Enabling Remediation Advice
You can enable remediation advice for all submissions in your program. Once enabled, you’ll be able to quickly learn how to address a vulnerability directly from the submission.
To add remediation advice to your submissions, go to Settings > Submissions. On the Fields and Settings page scroll down to enable the toggle key in the Remediation advice section.
To enable, toggle remediation advice to the right as shown in the image below.
Once activated, you’ll see two new fields on the Additional fields page:
- Remediation Advice - Provides guidance for fixing a vulnerability.
- References - Provides links to industry standard sites, like OWASP, CVE, and CWE, to provide you with more detailed description and context for the vulnerability.
The remediation advice and references will automatically populate on your submissions based on the VRT rating assigned to the submission. For more information on our VRT, see https://bugcrowd.com/vulnerability-rating-taxonomy.
Editing the Remediation Advice
The Remediation Advice and References fields can be edited on a per-submission basis.
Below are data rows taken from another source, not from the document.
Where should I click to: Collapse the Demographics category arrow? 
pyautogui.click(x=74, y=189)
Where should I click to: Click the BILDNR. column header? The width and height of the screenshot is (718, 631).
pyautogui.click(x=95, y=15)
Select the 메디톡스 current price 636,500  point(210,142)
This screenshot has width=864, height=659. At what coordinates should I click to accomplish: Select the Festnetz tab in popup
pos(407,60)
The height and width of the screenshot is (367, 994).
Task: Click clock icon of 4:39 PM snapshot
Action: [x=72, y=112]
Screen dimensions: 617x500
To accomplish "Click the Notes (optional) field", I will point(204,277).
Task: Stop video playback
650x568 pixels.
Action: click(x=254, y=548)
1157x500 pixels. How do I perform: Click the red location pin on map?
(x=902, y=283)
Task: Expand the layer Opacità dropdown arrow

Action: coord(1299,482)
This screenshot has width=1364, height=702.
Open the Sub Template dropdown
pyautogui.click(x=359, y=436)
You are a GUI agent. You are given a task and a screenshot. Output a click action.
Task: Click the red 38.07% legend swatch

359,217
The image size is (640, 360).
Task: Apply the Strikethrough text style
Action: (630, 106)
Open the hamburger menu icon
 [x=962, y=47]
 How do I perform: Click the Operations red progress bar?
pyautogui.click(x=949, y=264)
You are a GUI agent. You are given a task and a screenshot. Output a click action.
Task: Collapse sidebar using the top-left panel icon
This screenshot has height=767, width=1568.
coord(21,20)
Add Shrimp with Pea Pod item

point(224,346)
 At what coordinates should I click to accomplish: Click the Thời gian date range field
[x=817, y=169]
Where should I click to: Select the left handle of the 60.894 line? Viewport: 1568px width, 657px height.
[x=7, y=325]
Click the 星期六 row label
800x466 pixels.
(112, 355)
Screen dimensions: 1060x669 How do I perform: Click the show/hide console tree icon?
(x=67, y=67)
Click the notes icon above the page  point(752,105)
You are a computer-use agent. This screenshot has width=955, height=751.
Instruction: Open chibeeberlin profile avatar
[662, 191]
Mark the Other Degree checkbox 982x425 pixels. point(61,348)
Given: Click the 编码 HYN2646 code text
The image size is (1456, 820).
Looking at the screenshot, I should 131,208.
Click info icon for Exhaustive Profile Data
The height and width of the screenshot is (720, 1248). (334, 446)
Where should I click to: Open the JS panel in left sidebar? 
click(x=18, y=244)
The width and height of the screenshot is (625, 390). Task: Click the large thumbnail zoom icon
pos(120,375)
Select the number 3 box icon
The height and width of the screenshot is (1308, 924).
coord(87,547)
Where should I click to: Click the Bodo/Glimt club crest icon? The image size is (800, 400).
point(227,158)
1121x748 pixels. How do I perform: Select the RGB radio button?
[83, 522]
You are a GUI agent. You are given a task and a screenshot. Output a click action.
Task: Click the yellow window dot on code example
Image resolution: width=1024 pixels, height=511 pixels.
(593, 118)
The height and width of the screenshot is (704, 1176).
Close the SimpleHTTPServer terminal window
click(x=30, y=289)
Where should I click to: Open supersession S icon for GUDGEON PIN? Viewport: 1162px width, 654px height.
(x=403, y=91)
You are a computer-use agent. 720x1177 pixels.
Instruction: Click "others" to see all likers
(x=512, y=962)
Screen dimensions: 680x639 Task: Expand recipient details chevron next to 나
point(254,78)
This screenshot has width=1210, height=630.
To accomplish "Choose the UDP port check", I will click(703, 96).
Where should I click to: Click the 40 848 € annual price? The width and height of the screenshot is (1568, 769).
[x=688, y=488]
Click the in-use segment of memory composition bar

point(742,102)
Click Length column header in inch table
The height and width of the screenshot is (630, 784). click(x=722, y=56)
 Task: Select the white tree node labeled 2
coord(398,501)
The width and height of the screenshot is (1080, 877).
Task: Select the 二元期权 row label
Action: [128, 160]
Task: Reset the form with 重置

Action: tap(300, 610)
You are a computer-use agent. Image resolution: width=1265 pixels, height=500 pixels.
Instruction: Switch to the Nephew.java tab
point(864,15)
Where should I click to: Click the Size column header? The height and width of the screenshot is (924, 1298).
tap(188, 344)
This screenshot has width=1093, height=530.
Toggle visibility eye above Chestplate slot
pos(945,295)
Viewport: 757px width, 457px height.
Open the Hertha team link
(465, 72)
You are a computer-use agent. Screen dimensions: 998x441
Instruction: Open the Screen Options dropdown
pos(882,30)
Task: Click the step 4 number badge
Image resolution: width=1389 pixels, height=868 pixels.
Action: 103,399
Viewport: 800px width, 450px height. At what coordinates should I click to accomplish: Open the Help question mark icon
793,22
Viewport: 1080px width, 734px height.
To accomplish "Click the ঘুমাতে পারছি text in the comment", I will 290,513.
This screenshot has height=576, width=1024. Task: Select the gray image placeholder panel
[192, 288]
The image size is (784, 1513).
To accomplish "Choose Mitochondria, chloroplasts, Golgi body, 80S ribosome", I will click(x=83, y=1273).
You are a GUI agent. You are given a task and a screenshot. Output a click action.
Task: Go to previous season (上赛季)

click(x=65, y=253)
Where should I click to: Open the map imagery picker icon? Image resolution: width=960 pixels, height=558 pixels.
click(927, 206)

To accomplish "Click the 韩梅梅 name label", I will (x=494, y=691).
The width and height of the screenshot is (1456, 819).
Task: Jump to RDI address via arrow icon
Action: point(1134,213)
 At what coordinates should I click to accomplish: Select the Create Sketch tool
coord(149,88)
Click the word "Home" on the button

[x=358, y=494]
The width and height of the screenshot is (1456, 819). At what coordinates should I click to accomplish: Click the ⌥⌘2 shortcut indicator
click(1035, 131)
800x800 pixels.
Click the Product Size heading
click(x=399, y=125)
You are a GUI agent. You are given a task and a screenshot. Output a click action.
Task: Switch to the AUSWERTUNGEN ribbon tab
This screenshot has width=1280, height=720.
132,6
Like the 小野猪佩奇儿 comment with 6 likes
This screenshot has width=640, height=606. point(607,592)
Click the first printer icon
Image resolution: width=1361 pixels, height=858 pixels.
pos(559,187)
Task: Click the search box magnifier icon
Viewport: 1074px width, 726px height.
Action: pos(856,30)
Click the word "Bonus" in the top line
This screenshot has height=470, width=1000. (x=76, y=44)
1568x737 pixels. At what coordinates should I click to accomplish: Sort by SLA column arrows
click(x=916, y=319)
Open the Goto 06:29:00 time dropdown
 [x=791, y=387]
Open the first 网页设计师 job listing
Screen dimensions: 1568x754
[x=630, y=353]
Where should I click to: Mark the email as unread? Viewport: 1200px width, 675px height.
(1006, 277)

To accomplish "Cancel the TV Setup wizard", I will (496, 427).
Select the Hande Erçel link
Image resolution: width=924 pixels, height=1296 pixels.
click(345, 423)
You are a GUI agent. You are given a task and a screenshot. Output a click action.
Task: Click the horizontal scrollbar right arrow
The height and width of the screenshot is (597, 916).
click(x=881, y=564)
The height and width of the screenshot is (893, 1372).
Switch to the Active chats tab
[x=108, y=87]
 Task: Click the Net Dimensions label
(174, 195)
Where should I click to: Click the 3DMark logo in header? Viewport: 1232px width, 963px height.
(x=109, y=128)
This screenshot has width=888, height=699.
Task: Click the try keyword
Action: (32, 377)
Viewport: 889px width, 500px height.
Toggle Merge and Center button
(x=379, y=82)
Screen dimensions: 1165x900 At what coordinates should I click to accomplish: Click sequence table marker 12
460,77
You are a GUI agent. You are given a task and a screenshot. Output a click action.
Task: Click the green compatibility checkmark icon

To help better enable development, you may want to add additional information or edit the advice to best fit your business case.
To edit the Remediation Advice or References field, click the Edit icon within the section.
The section will display as editable markdown. You can change the information however you’d like. The information for the field you’ve modified will not be overwritten by any updates to the VRT. Customized remediation advice and references will always take precedence over the information from the VRT.